Wet personenvervoer 2000
Vergunning taxivervoer
College van Beroep voor het bedrijfsleven
Vijfde enkelvoudige kamer
AWB 04/688 1 maart 2005
14914 Wet personenvervoer 2000
Vergunning taxivervoer
Uitspraak in de zaak van:
A, h.o.d.n. Taxibedrijf B, te X, appellant,
tegen
Minister van Verkeer en Waterstaat, verweerder,
gemachtigde: mr. H.J. ‘t Hart, werkzaam bij verweerder.
1. De procedure
Appellant heeft bij brief van 18 augustus 2004, bij het College binnengekomen op 19 augustus 2004, beroep ingesteld tegen een besluit van verweerder van 12 juli 2004.
Bij dit besluit heeft verweerder het bezwaar van appellant, gericht tegen de intrekking van zijn vergunning tot het verrichten van taxivervoer, ongegrond verklaard.
Op 3 november 2004 heeft verweerder een verweerschrift ingediend en de op de zaak betrekking hebbende stukken overgelegd.
Op 3 februari 2005 heeft het onderzoek ter zitting plaatsgehad, alwaar appellant en de gemachtigde van verweerder hun standpunt hebben toegelicht.
2. De grondslag van het geschil
2.1 De Wet personenvervoer 2000 (hierna: de Wet) luidde ten tijde en voorzover hier van belang als volgt:
" Artikel 1
In deze wet en de daarop berustende bepalingen wordt verstaan onder:
(…)
j. taxivervoer: personenvervoer per auto, anders dan bedoeld in onderdeel h, tegen betaling;
k. vervoerder: degene die (…) taxivervoer verricht, niet in de hoedanigheid van bestuurder van een auto, bus, trein, metro, tram of een via een geleidesysteem voortbewogen voertuig;
(…)
Artikel 4
(…)
2. Het is verboden taxivervoer te verrichten zonder een daartoe verleende vergunning.
(…)
Artikel 6
(…)
2. Een vergunning kan worden (…) ingetrokken.
(…)
Artikel 9
1. Een vergunning wordt, behoudens in bij algemene maatregel van bestuur aan te geven gevallen, slechts verleend aan een vervoerder die voldoet aan eisen van betrouwbaarheid, kredietwaardigheid en vakbekwaamheid.
(…)
Artikel 99
Het bestuursorgaan dat een vergunning heeft verleend, kan een vergunning volgens bij algemene maatregel van bestuur vast te stellen regels, wijzigen, schorsen of intrekken:
a. indien is gehandeld in strijd met het bij of krachtens deze wet bepaalde;
b. indien niet langer wordt voldaan aan een van de in artikel 9, eerste lid, bedoelde eisen, tenzij een ontheffing als bedoeld in het tweede lid van dat artikel is verleend.
(…)".
Artikel 26 van het Besluit personenvervoer 2000 (hierna: het Besluit) bepaalt onder meer het volgende:
" 1. De vervoerder die (…) taxivervoer verricht, moet aan de eis van vakbekwaamheid voldoen.

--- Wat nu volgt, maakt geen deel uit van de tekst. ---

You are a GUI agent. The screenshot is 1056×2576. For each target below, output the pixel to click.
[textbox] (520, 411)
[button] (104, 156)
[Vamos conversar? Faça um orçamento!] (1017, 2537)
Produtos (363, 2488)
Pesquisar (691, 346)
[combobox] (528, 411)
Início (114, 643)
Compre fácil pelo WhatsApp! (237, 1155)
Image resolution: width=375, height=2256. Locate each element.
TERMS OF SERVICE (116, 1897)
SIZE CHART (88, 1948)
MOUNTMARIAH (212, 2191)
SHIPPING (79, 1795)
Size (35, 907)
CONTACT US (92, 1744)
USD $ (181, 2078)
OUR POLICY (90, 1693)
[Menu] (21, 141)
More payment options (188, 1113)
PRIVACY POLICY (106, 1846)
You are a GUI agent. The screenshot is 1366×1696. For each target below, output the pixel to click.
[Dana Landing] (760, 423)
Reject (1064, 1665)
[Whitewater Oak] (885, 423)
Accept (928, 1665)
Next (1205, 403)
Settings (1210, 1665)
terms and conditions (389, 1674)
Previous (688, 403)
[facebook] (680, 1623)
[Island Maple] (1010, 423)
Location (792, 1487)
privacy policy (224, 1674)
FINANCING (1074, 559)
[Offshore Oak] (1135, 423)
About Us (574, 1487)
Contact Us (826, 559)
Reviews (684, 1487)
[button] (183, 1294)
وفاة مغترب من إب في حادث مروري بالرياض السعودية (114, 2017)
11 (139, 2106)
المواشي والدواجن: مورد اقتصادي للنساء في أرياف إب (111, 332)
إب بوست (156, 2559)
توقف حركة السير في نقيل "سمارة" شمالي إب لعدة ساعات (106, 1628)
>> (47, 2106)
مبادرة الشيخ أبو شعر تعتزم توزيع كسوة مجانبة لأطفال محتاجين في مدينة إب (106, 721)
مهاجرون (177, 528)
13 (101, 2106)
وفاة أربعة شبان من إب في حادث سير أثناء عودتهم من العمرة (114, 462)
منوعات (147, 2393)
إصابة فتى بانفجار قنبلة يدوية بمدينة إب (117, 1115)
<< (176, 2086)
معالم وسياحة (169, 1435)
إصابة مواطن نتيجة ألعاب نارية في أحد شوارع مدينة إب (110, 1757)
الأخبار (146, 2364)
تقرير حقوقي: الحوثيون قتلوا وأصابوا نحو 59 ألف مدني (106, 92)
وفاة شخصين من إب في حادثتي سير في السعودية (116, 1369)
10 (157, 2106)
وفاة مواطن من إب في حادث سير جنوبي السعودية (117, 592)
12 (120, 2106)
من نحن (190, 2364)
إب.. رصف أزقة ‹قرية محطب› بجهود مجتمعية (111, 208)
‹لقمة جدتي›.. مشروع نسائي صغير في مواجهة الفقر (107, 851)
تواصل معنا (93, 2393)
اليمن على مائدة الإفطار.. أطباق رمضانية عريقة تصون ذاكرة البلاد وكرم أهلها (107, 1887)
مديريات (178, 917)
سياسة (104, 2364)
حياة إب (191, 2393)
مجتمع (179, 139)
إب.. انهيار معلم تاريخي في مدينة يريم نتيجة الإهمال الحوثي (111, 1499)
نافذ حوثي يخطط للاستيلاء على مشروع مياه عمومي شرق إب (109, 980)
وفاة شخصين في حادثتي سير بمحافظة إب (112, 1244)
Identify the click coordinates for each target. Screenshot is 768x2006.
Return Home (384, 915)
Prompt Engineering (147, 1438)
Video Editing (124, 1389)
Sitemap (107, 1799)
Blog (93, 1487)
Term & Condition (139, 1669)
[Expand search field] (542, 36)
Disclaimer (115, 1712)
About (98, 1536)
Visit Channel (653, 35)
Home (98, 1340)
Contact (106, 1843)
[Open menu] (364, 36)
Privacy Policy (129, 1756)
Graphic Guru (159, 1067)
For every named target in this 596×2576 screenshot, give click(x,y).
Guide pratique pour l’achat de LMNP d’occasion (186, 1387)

2. Degene die permanent en daadwerkelijk leiding geeft aan het vervoer, bedoeld in het eerste lid, voldoet aan de eis, bedoeld in het eerste lid, of, indien deze leiding bij meer personen berust, tenminste een van hen.
(…)"
In de Nota van toelichting bij artikel 26 van het Besluit is het begrip permanent en daadwerkelijk leidinggeven op de volgende wijze nader toegelicht:
"De eis van vakbekwaamheid beoogt door inbreng van de vakbekwame persoon een goede bedrijfsgang in de vervoersonderneming te waarborgen. Het predikaat "permanent" moet worden opgevat als een continue betrokkenheid bij het leidinggeven. De betrokkenheid mag niet incidenteel zijn. Indien het leidinggeven door de aard of grootte van de onderneming een voltijdse aangelegenheid is, betekent dit dat de vakbekwame niet slechts een gedeelte van de werktijd met daadwerkelijke leiding kan zijn belast. "Daadwerkelijk" geeft aan dat het om een inhoudelijke betrokkenheid bij het leidinggeven gaat. De functie van leidinggevende kan niet louter een formele status inhouden.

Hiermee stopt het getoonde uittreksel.